Manipulate content in Word Files

With the following examples, you will learn how to use the GemBox.Document component to manipulate content within Word documents using both C# and VB.NET:

  • Get Content
  • Insert plain, HTML, and RTF content
  • Delete Content

Get Content

The following example shows how you can retrieve the plain text representation of document elements by using the ContentRange.ToString method.

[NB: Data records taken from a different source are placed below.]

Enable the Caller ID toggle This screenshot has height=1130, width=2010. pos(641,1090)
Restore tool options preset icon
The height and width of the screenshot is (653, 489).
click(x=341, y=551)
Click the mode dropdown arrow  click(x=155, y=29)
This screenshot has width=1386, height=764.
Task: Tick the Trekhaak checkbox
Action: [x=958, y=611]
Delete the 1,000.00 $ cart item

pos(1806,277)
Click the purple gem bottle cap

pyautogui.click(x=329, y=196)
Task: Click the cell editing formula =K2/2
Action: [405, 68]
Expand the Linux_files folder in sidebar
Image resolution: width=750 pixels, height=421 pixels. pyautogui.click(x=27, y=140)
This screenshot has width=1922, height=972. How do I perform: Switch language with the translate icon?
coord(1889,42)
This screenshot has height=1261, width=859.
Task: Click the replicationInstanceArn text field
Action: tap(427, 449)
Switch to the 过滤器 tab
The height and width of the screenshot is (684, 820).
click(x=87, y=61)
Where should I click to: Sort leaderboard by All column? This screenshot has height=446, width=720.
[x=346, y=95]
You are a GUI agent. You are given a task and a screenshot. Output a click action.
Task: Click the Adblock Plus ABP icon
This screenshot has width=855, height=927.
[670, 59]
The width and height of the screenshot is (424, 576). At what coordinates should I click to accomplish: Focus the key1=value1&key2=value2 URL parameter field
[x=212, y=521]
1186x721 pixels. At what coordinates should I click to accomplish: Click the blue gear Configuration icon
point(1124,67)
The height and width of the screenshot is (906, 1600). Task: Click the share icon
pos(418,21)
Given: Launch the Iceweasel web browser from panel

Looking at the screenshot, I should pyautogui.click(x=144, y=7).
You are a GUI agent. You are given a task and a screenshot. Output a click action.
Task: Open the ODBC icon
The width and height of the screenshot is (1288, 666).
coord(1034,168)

Upload your file (Drag file here)
using GemBox.Document;
using System;

class Program
{
    static void Main()
    {
        // If using the Professional version, put your serial key below.
        ComponentInfo.SetLicense("FREE-LIMITED-KEY");

        var document = DocumentModel.Load("%InputFileName%");

        // Get content from each paragraph.
        foreach (Paragraph paragraph in document.GetChildElements(true, ElementType.Paragraph))
            Console.WriteLine($"Paragraph: {paragraph.Content.ToString()}");

        // Get content from each bold run.
        foreach (Run run in document.GetChildElements(true, ElementType.Run))
            if (run.CharacterFormat.Bold)
                Console.WriteLine($"Bold run: {run.Content.ToString()}");
    }
}
Imports GemBox.Document
Imports System

Module Program

    Sub Main()

        ' If using the Professional version, put your serial key below.
        ComponentInfo.SetLicense("FREE-LIMITED-KEY")

        Dim document As DocumentModel = DocumentModel.Load("%InputFileName%")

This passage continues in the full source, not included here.